Burhan mengungkapkan dari hasil pekerjaan perusahaan PT Labarosco, banyak tanaman tahunan milik warga ikut rusak, diantaranya pohon kelapa, pohon pala dan pohon pisang.
“Akibat dari pekerjaan PT Labarosco, banyak sekali tanaman warga seperti pohon kelapa, pohon pisang, dan pohon pala ikut tumbang dan rusak. Untuk itu, kami atas nama pemilik lahan tidak lagi memberikan izin untuk mengambil timbunan di dalam sungai tersebut,” ungkap Burhan.
Sementara senada dengan Burhan, Hi, Iskandar Sibua juga angkat bicara.
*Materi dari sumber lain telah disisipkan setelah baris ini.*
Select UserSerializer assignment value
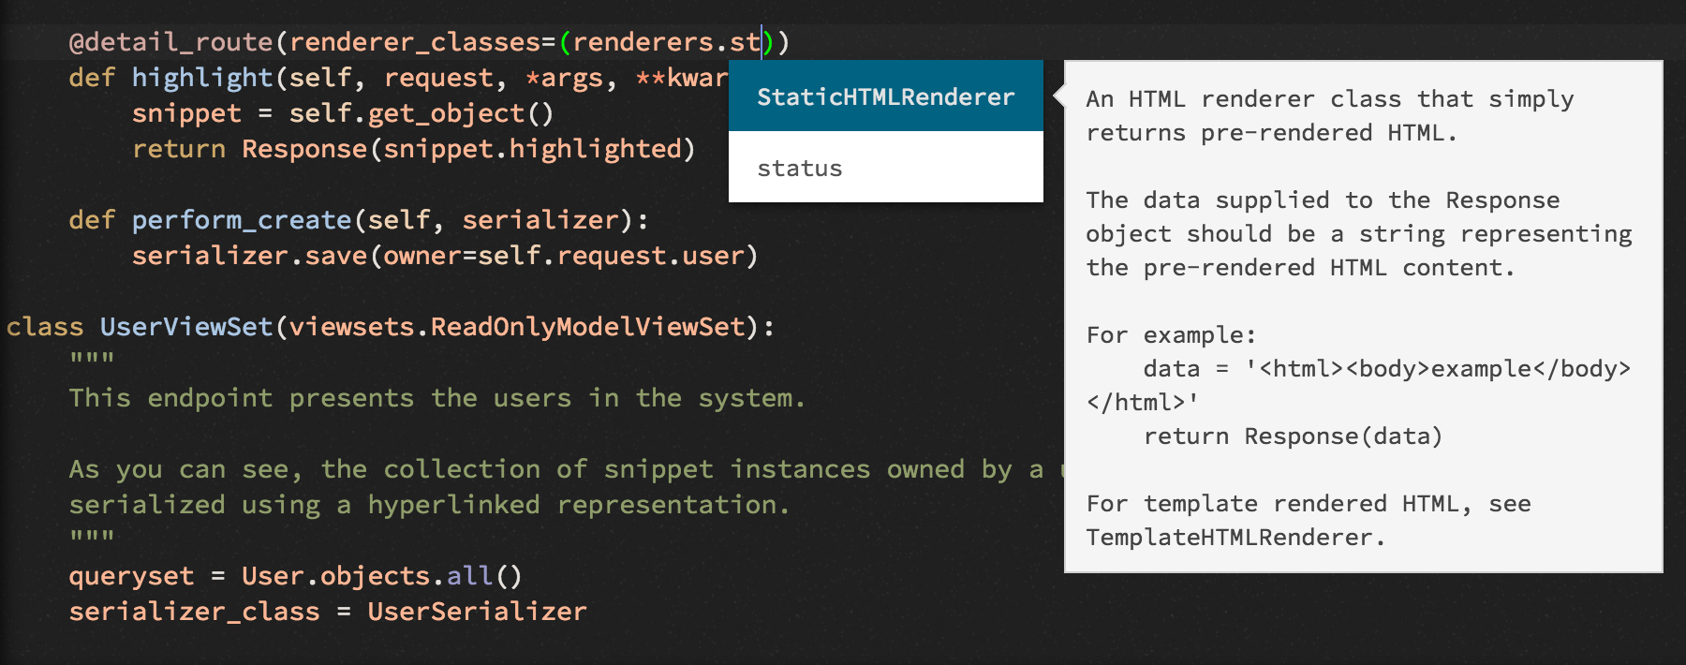1686x665 pixels. 476,611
Dia meminta pada pihak perusahaan PT Labarosco segera menghentikan aktifitasnya, sebelum mereka mengambil tindakan. Warga Desa Sangowo Barat, kata dia sudah berulang-ulang kali melarang tetapi perusahaan tetap membandel.
“Kami pemilik lahan yang kebunnya berdekatan dengan sungai, berharap pada PT Labarosco segera hentikan aktifitasnya, dan kalau bisa cari saja lahan baru yang ada di desa lain, tidak boleh lagi kalian beroperasi di sungai Sangowo Barat ini,” tegas Hi Iskandar.
Penegasan yang sama juga disampaikan oleh pemilik lahan Munir Sibua. Munir menyampaikan bahwa pemilik lahan yang berdekatan dengan sungai Popogu sudah bersepakat bersama-sama untuk mengusir perusahaan PT Labarosco agar jangan lagi melakukan aktifitas dilokasi yang sama.
“Kami telah sepakat untuk menghentikan perusahaan jangan lagi mengambil timbunan batu krikil di sungai Popogu, karena akan berdampak buruk terhadap hasil perkebunan tahunan milik petani. Ini adalah kesepakatan kami bersama-sama perusahaan PT Labarosco harus anagkat kaki dari desa kami,” tegasnya.
Hadir dalam pertemuan pemilik lahan kebun itu di antaranya, Munir Sibua, Ronal, Bode (Pao) Amanan Lotar, Hi, Iskandar Sibua, Jabal, Sibua, Burhan Sibua, Bahrudin Sibua, Jamaluddin Sibua, dan Jabel Sibua.
“Meraka semua sudah tegas bahwa PT Labarosco tidak boleh lagi melakukan pengambilan timbunan di sungai Popogu dengan alasan apapun,” papar pemilik lahan tersebut.